• _LISTED RECORDS_:
[Start of section]
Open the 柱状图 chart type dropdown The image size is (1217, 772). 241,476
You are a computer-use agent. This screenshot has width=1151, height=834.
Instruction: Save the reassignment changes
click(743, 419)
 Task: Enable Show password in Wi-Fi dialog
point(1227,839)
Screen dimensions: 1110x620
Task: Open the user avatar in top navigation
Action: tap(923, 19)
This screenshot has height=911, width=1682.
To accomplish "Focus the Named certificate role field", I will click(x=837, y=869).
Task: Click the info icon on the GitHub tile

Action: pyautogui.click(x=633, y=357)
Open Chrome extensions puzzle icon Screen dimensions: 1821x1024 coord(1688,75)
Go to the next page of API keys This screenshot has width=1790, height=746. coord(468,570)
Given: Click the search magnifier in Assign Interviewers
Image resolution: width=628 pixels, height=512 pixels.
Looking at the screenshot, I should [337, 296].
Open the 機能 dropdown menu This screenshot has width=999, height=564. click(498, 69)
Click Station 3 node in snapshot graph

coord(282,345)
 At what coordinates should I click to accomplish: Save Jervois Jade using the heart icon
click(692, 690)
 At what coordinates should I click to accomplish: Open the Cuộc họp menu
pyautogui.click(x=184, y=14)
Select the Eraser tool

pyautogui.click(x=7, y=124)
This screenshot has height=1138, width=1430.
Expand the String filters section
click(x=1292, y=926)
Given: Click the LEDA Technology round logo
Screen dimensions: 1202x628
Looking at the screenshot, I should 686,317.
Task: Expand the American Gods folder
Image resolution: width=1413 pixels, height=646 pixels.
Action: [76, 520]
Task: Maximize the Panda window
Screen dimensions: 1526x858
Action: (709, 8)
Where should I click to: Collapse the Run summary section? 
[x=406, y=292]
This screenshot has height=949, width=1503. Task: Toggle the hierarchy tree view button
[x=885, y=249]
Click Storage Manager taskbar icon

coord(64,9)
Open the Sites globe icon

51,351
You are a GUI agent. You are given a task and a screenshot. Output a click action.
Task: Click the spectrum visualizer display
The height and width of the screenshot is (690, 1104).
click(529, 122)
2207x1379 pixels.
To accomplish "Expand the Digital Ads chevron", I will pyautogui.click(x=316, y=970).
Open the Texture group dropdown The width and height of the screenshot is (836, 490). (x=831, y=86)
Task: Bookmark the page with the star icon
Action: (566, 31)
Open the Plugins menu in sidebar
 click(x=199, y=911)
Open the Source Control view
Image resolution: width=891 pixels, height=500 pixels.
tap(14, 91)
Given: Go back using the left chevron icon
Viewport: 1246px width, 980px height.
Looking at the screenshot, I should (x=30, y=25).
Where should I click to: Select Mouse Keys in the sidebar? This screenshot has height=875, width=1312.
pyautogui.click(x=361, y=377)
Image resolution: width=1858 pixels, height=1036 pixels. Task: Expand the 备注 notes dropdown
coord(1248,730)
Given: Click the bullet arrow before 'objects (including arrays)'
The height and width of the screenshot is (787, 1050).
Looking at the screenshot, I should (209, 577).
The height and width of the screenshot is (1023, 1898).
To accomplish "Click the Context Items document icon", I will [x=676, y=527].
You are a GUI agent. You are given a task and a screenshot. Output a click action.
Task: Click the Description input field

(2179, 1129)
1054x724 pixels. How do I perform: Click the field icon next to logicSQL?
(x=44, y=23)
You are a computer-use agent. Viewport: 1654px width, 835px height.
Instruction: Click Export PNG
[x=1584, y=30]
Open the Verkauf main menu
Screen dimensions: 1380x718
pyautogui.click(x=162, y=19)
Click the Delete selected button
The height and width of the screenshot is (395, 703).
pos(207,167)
[End of section]
• _WHAT IS REQUIRED_:
All of the material above is to be repeated exactly.

• _OUTPUT OF THE EXERCISE_:
Open the 柱状图 chart type dropdown The image size is (1217, 772). 241,476
You are a computer-use agent. This screenshot has width=1151, height=834.
Instruction: Save the reassignment changes
click(743, 419)
 Task: Enable Show password in Wi-Fi dialog
point(1227,839)
Screen dimensions: 1110x620
Task: Open the user avatar in top navigation
Action: tap(923, 19)
This screenshot has height=911, width=1682.
To accomplish "Focus the Named certificate role field", I will click(x=837, y=869).
Task: Click the info icon on the GitHub tile

Action: pyautogui.click(x=633, y=357)
Open Chrome extensions puzzle icon Screen dimensions: 1821x1024 coord(1688,75)
Go to the next page of API keys This screenshot has width=1790, height=746. coord(468,570)
Given: Click the search magnifier in Assign Interviewers
Image resolution: width=628 pixels, height=512 pixels.
Looking at the screenshot, I should [337, 296].
Open the 機能 dropdown menu This screenshot has width=999, height=564. click(498, 69)
Click Station 3 node in snapshot graph

coord(282,345)
 At what coordinates should I click to accomplish: Save Jervois Jade using the heart icon
click(692, 690)
 At what coordinates should I click to accomplish: Open the Cuộc họp menu
pyautogui.click(x=184, y=14)
Select the Eraser tool

pyautogui.click(x=7, y=124)
This screenshot has height=1138, width=1430.
Expand the String filters section
click(x=1292, y=926)
Given: Click the LEDA Technology round logo
Screen dimensions: 1202x628
Looking at the screenshot, I should 686,317.
Task: Expand the American Gods folder
Image resolution: width=1413 pixels, height=646 pixels.
Action: [76, 520]
Task: Maximize the Panda window
Screen dimensions: 1526x858
Action: (709, 8)
Where should I click to: Collapse the Run summary section? 
[x=406, y=292]
This screenshot has height=949, width=1503. Task: Toggle the hierarchy tree view button
[x=885, y=249]
Click Storage Manager taskbar icon

coord(64,9)
Open the Sites globe icon

51,351
You are a GUI agent. You are given a task and a screenshot. Output a click action.
Task: Click the spectrum visualizer display
The height and width of the screenshot is (690, 1104).
click(529, 122)
2207x1379 pixels.
To accomplish "Expand the Digital Ads chevron", I will pyautogui.click(x=316, y=970).
Open the Texture group dropdown The width and height of the screenshot is (836, 490). (x=831, y=86)
Task: Bookmark the page with the star icon
Action: (566, 31)
Open the Plugins menu in sidebar
 click(x=199, y=911)
Open the Source Control view
Image resolution: width=891 pixels, height=500 pixels.
tap(14, 91)
Given: Go back using the left chevron icon
Viewport: 1246px width, 980px height.
Looking at the screenshot, I should (x=30, y=25).
Where should I click to: Select Mouse Keys in the sidebar? This screenshot has height=875, width=1312.
pyautogui.click(x=361, y=377)
Image resolution: width=1858 pixels, height=1036 pixels. Task: Expand the 备注 notes dropdown
coord(1248,730)
Given: Click the bullet arrow before 'objects (including arrays)'
The height and width of the screenshot is (787, 1050).
Looking at the screenshot, I should (209, 577).
The height and width of the screenshot is (1023, 1898).
To accomplish "Click the Context Items document icon", I will [x=676, y=527].
You are a GUI agent. You are given a task and a screenshot. Output a click action.
Task: Click the Description input field

(2179, 1129)
1054x724 pixels. How do I perform: Click the field icon next to logicSQL?
(x=44, y=23)
You are a computer-use agent. Viewport: 1654px width, 835px height.
Instruction: Click Export PNG
[x=1584, y=30]
Open the Verkauf main menu
Screen dimensions: 1380x718
pyautogui.click(x=162, y=19)
Click the Delete selected button
The height and width of the screenshot is (395, 703).
pos(207,167)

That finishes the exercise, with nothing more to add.